The carousel project grew out of the interest of a generous donor who has pledged $1.6 million to support the project, Brennan said, and doesn’t prevent the conservancy from pursuing other projects with funding from other donors.
“That’s the way philanthropy works,” she said. “You can’t get mad at one donor for doing something wonderful just because there’s a laundry list of important things that will make the park great. You just do that and then you go find another person, and then you go find another person.”
Brennan said the conservancy had heard the requests of the community to make carousel rides more affordable and now offers discounts on bulk ticket purchases as a result. While individual tickets are $3, a book of 10 tickets is available at $25. She also said the conservancy hoped in the future to find donors who would sponsor free rides for groups from schools or other organizations.

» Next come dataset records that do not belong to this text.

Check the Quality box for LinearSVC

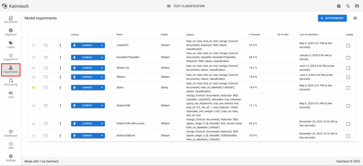348,46
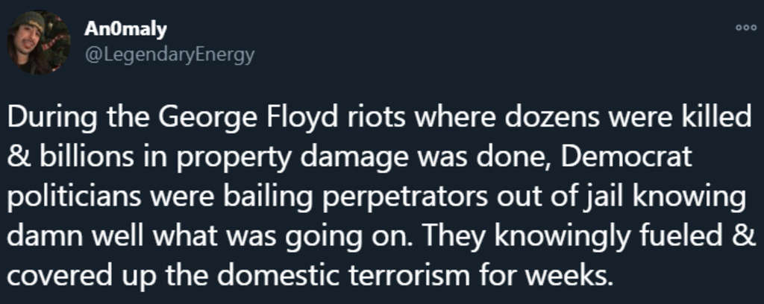Image resolution: width=764 pixels, height=304 pixels.
Task: Click the line starting with "politicians were bailing"
Action: [378, 199]
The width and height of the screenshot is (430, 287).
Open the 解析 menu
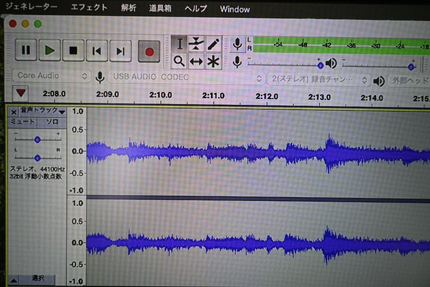128,8
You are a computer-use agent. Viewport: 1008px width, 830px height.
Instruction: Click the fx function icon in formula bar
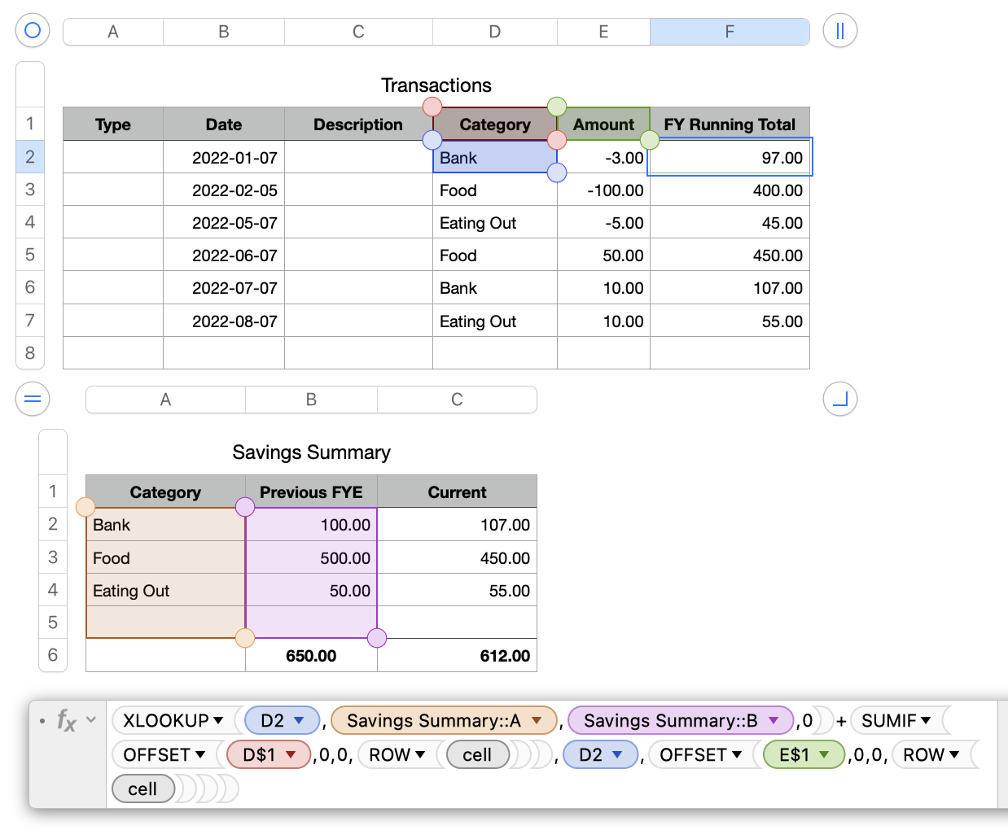(x=67, y=720)
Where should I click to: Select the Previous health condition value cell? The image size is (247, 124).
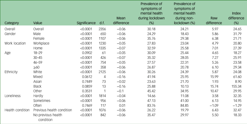(x=52, y=110)
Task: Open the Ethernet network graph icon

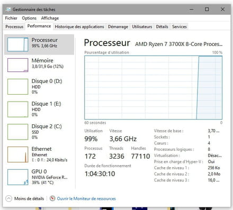Action: 17,154
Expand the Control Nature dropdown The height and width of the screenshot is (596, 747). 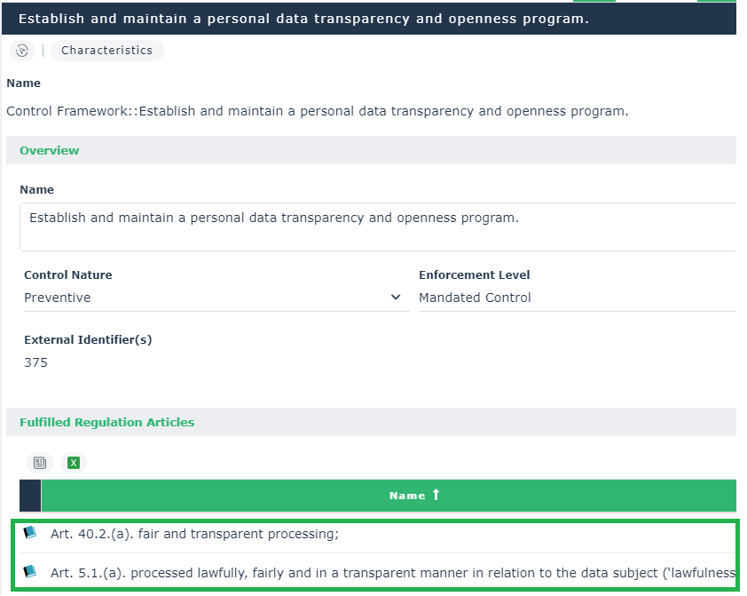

Perhaps the most passionate opponent of the carousel plan is Shirley Kressel, an activist and longtime critic of the Greenway Conservancy. Kressel said that if the conservancy has the ability to raise almost $3 million in private funds it has no right to further financial support from the state, and she’s offended that so much money will be spent on what she deems a frivolous project during hard economic times.
“Man, you would never know from [the conservancy] that we’re having a government crisis, that people are hungry, that people are out of work, that people need services,” Kressel said. “They are really just something like living on their own little planet.”
Kressel contends that the conservancy was created with the expectation that it would be self-supporting after receiving financial support from the state during an initial startup period scheduled to end in 2012. Legislation introduced in January by State Representative Aaron Michlewitz would extend state support of the parks through 2017, though it would cap the maximum amount of support at a lower level.
“What people should care about is that this outfit took control on a written agreement … with the state that after they took responsibility they would be entirely self-sufficient on private money,” Kressel said. “That was the premise, and that was the only reason that they are even there.”
Conservancy spokesman Tom Palmer forcefully rebutted Kressel’s claims, saying that in an early brainstorming period, a privately funded organization was one of many ideas discussed, but the conservancy was founded with the understanding that state support would be renewed after the startup period.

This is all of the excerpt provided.